Si vous aviez repris le texte de cet article dans votre amendement, de manière
qu'il soit voté plus vite, je n'y aurais pas vu d'inconvénient. Mais que
demandez-vous ? Que, en cas de conflit de voisinage, le procès-verbal, ou son
contenu, soit envoyé au maire ? Pensez-vous que le maire doive connaître toutes
les plaintes déposées par ses concitoyens ? Est-ce là son rôle ?
M. Jean-Pierre Schosteck,
rapporteur.
Mais non !
M. Michel Dreyfus-Schmidt.
C'est inutile, et inapplicable : on vient de vous donner les chiffres !

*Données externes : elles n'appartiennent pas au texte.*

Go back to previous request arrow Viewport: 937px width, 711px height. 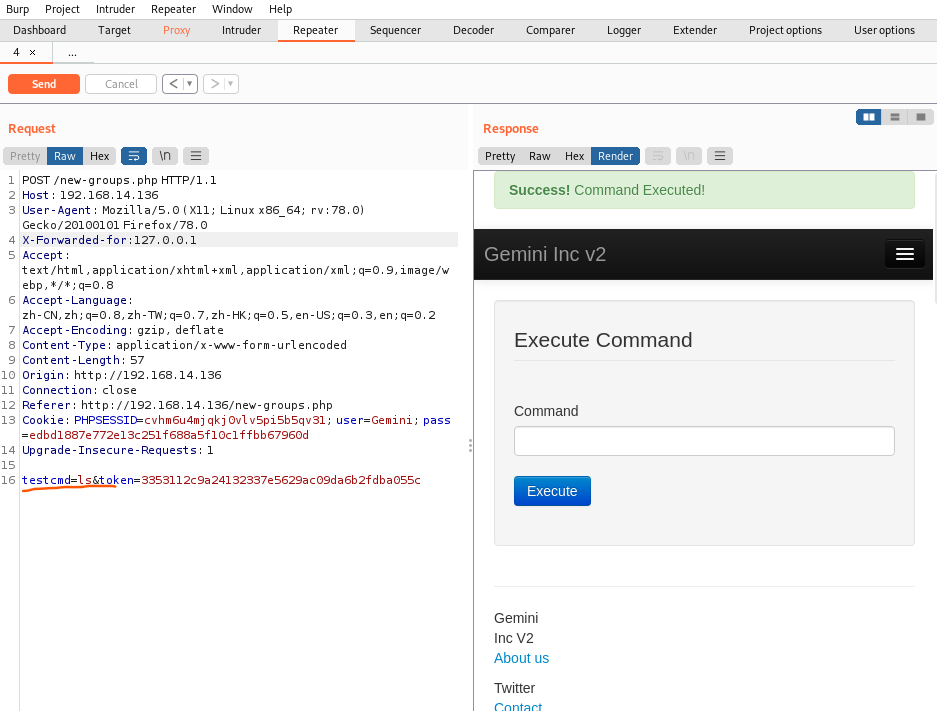pyautogui.click(x=173, y=84)
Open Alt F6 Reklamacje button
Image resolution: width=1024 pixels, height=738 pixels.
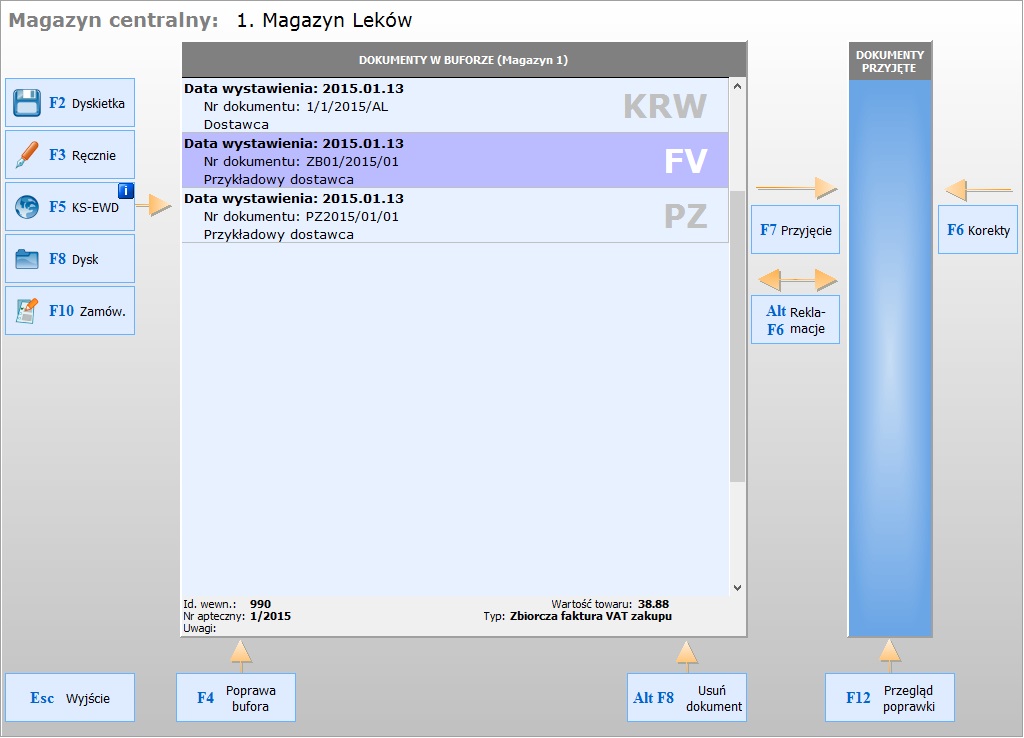click(x=795, y=320)
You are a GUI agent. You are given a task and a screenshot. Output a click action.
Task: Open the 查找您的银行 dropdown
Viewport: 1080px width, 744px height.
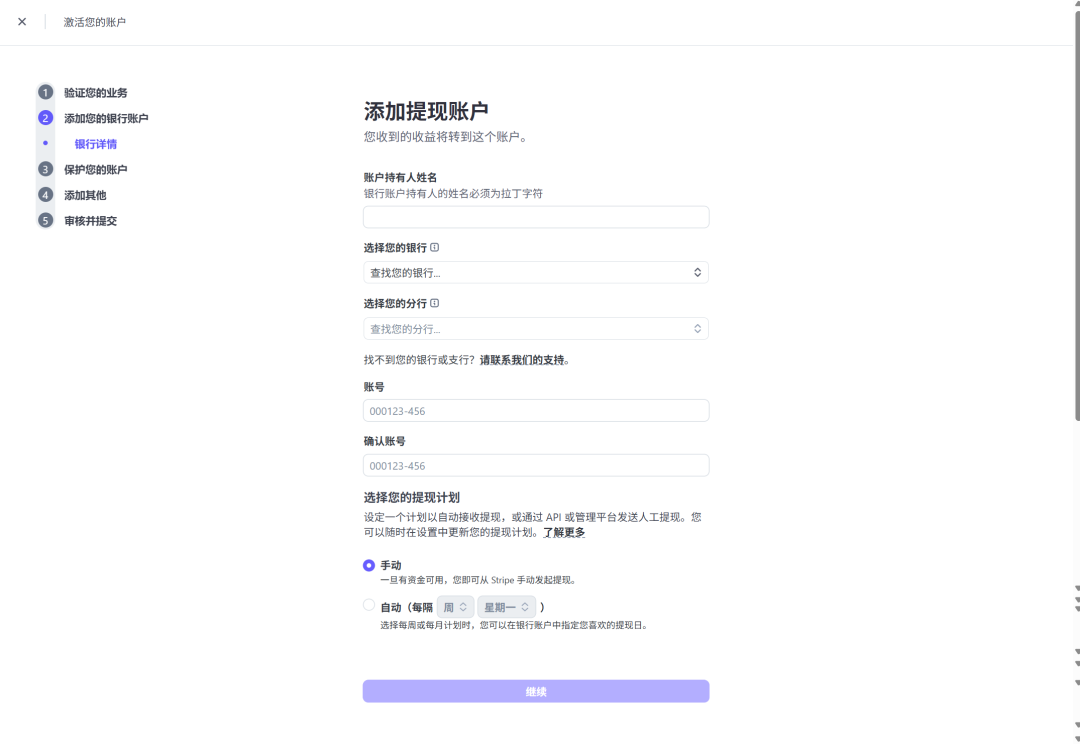(x=536, y=271)
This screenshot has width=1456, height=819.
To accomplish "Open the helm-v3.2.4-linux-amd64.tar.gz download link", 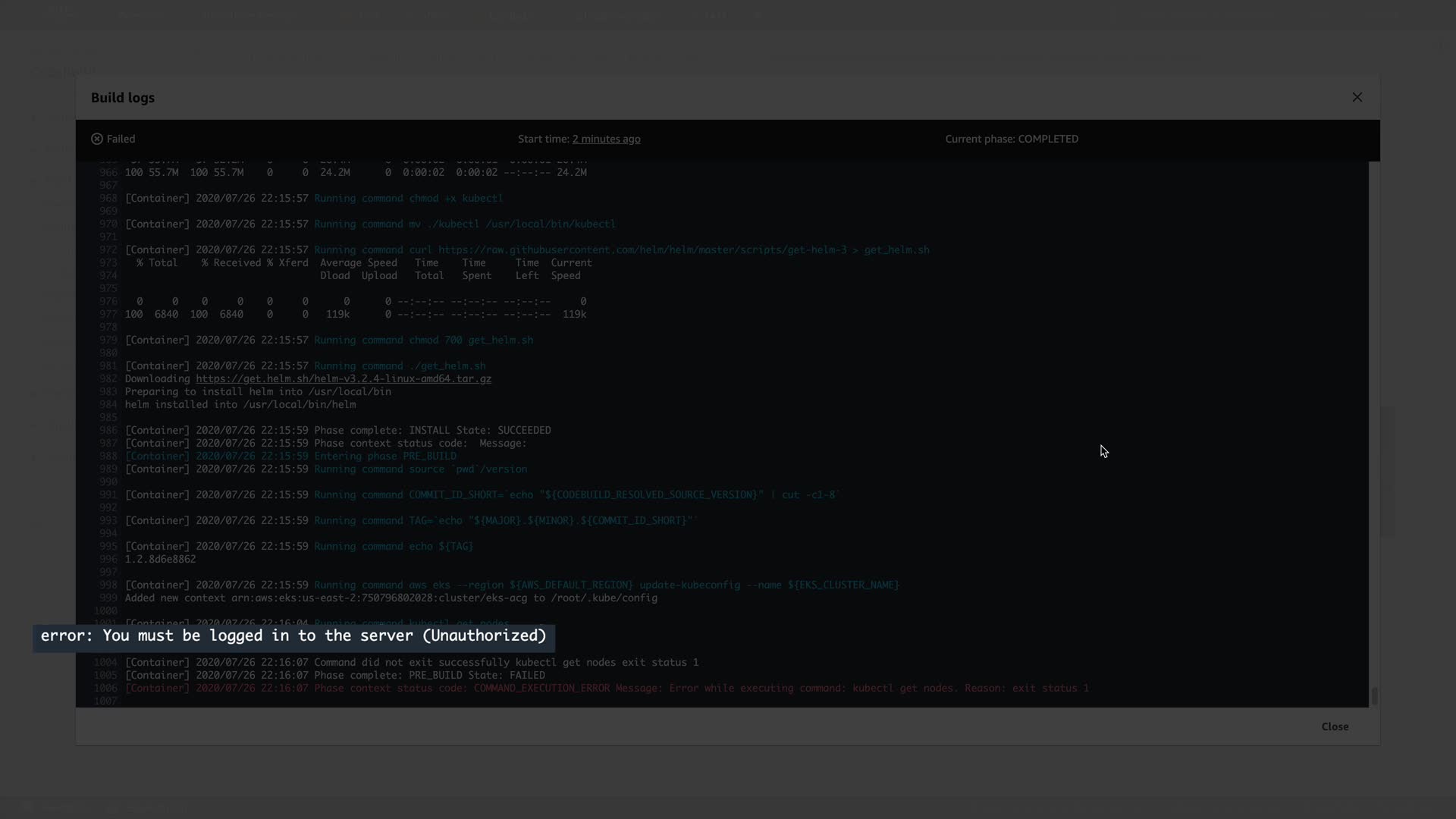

Que l'on tienne la commune au courant lorsque c'est elle qui a porté plainte,
je l'admets, mais ne demandez pas que la commune soit informée dans tous les
cas ! Or tel est bien l'objet de votre amendement : « A la demande du maire,...
»
M. Jean-Pierre Schosteck,
rapporteur.
A sa demande !
M. Michel Dreyfus-Schmidt.
« ... le procureur l'informe des suites données aux plaintes formulées pour
des infractions commises sur le territoire de sa commune et des motifs d'un
éventuel classement sans suite. »
Il n'y a pas d'exception !
M. Jean-Pierre Schosteck,
rapporteur.
A sa demande !
M. Michel Dreyfus-Schmidt.
A la demande du maire, soit ! Mais le maire peut demander ce qu'il veut,...
Mme Nicole Borvo.
Il peut demander n'importe quoi !
M. Michel Dreyfus-Schmidt.
... y compris pour des affaires rigoureusement privées !
Mme Nicole Borvo.
Absolument !
M. Robert Bret.
Je demande la parole pour explication de vote.
M. le président.
La parole est à M. Bret.
M. Robert Bret.
Cet amendement, comme les deux précédents, est l'exemple même de la fausse
bonne idée.
L'objectif, louable, est que le maire dispose d'une meilleure information sur
la réalité de la délinquance au sein de sa commune. C'est, en réalité, un
cadeau empoisonné ! D'abord, ce sera matériellement impraticable, comme
l'indiquait notre collègue M. Badinter, compte tenu de la masse d'informations
en cause, notamment pour les grandes communes ; en outre, cet amendement est
constitutionnellement discutable dans la mesure où il risque de mettre en péril
la confidentialité de certaines affaires privées,...
Mme Nicole Borvo.
Absolument !
M. Robert Bret.
... comme l'avait précisé, lors de la première lecture, M. le ministre de
l'intérieur.
Avec un tel amendement, on remet en cause le respect de la vie privée. Nous ne
pourrons donc que voter contre.
M. le président.
Je mets aux voix l'amendement n° 17, repoussé par le Gouvernement.
(L'amendement est adopté.)
M. le président.
En conséquence, l'article 1er C est rétabli dans cette rédaction.